The discount rates are calculated as the weighted average cost of capital, taking account of country-specific risks of the CGU and based on external capital market information. The cost of equity included in the determination reflects the return expected by investors. The cost of borrowing is derived from the long-term financing terms of comparable companies in the peer group.

The table below provides an overview of the parameters underlying the determination of the fair values per CGU. It shows the timeframe for the cash flow forecast, the growth rates used to extrapolate the cash flow forecast, the discount rates and the relevant valuation hierarchy according to IFRS 13. The table lists the CGUs to which goodwill has been allocated.

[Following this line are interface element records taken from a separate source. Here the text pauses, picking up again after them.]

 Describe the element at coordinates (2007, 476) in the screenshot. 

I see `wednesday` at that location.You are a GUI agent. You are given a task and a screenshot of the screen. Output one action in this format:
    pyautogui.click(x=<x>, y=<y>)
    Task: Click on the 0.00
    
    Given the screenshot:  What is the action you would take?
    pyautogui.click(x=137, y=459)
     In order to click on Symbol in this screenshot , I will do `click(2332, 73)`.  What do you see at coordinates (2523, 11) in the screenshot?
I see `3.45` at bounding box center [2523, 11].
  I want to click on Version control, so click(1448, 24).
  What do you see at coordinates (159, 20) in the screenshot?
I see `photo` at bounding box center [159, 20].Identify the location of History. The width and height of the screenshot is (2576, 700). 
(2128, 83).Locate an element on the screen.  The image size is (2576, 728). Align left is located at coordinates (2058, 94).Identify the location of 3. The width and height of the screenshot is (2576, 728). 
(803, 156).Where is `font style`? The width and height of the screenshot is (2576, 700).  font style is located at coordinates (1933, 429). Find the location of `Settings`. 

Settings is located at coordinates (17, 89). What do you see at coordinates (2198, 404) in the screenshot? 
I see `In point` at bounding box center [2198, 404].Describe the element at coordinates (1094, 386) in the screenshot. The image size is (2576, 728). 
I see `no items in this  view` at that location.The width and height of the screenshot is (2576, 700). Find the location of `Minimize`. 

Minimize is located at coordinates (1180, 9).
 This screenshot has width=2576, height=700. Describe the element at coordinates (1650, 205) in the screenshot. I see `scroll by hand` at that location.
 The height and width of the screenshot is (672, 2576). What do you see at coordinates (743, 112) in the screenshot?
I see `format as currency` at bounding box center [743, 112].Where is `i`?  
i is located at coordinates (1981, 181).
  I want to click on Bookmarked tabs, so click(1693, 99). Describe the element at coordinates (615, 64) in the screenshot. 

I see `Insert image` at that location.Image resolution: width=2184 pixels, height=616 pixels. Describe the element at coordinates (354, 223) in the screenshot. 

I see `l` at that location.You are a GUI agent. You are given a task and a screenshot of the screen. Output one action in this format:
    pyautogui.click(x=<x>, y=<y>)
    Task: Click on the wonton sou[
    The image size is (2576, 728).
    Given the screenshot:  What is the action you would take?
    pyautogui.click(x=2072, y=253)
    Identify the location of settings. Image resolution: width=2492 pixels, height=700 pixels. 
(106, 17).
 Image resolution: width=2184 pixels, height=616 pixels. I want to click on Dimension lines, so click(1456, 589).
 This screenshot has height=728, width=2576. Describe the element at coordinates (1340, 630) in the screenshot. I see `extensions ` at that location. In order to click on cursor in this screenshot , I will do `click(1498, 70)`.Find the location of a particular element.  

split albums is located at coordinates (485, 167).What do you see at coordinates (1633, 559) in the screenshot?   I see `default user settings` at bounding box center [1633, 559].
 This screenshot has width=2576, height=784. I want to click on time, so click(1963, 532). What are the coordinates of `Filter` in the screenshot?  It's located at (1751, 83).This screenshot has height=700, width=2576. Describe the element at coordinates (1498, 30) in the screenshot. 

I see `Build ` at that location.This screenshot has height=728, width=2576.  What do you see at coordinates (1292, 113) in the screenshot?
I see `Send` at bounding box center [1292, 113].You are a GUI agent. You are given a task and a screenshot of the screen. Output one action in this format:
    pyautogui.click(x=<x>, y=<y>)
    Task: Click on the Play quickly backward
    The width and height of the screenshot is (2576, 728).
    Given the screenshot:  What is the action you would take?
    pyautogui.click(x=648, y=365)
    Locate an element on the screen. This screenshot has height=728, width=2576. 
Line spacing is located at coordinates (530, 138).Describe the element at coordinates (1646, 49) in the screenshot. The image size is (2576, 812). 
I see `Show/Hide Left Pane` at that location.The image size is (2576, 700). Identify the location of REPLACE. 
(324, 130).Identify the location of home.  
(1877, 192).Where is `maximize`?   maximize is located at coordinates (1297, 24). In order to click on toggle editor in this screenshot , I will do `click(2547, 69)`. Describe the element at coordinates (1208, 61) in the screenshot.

The below stated EBITA margin p. a. is adjusted for reasonable discounts for centrally incurred cost.


Goodwill was tested for impairment as at 30 June 2018. The test did not result in a requirement to recognise any further impairment. Neither an increase in WACC by 50 basis points nor a reduction by 50 basis points in the growth rate after the detailed planning period would have led to an impairment of goodwill. The same applies to a reduction of the discounted free cash flow in perpetuity of 10 %.